Discussions with the digitization manager at Museum für Naturkunde Berlin (MfN) and with the contractor who provides the 3D-scanning technology at MfN show that there is a need for an automated method for extracting information from the scans. The Senate Department for Science, Research and Culture, Berlin, has setup a funding program to facilitate digitization of museum collections in Berlin, therefore the funding and employment opportunities in this sector are excellent.
In order to train a classifier, a large data set has to be available, and it has to be labeled or described in sufficient detail. As this problem is at the cutting edge of museum technology, such datasets are scarce. Fortunately, several museums have made 3D-models of their archaeology collections available under a Creative Commons license through the Sketchfab website. These collections include many types of artifacts, but pottery (ceramics) stand out by the number of artifacts available for download.
Ceramics are an ubiquitous product of any pre-industrial culture. Ceramics have been used as containers and for transport of goods, as everyday utensils for cooking, drinking and eating, or as decorative objects, and can be found on archaeological sites in sufficient numbers to allow for statistical study.
Various types of pots in the dataset: Neolithic LBK vessel, Neolithic SBK mortar, Bronze Age bowl on foot, Iron Age -Visigoth- bottle, Greek Jug, Roman cup (screenshot from the Sketchfab website).
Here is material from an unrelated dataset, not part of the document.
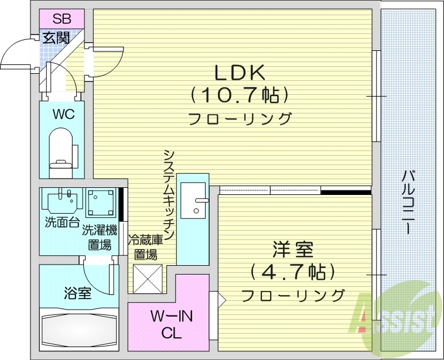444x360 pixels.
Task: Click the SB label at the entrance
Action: (62, 18)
Using the Sketchfab API, I queried the Sketchfab site and downloaded metadata describing more than thousand 3D-models, by querying Sketchfab for existing 3D-model collections and compiling new collections on my Sketchfab account. The archaeological periods and cultures present in the data set are (sorted by antiquity):
Neolithic Linear Pottery Culture (LBK), 5500–4500 BCE
A major culture widespread in Europe during the Neolithic (new stone age). LBK pottery is characteristically decorated with patterns of incised lines.
Neolithic Stroked Pottery culture (SBK), 4600-4400 BCE
The successor of the LBK. SBK pottery is characteristically decorated with patterns of punctures (dots).
Bronze Age, 3200-600 BCE (in Europe)
Characterized by standardized forms, most of which are still in use today, such as cups, pots, plates etc. Hand-made.
Iron Age, 1200-100 CE (in Europe excluding nordic countries)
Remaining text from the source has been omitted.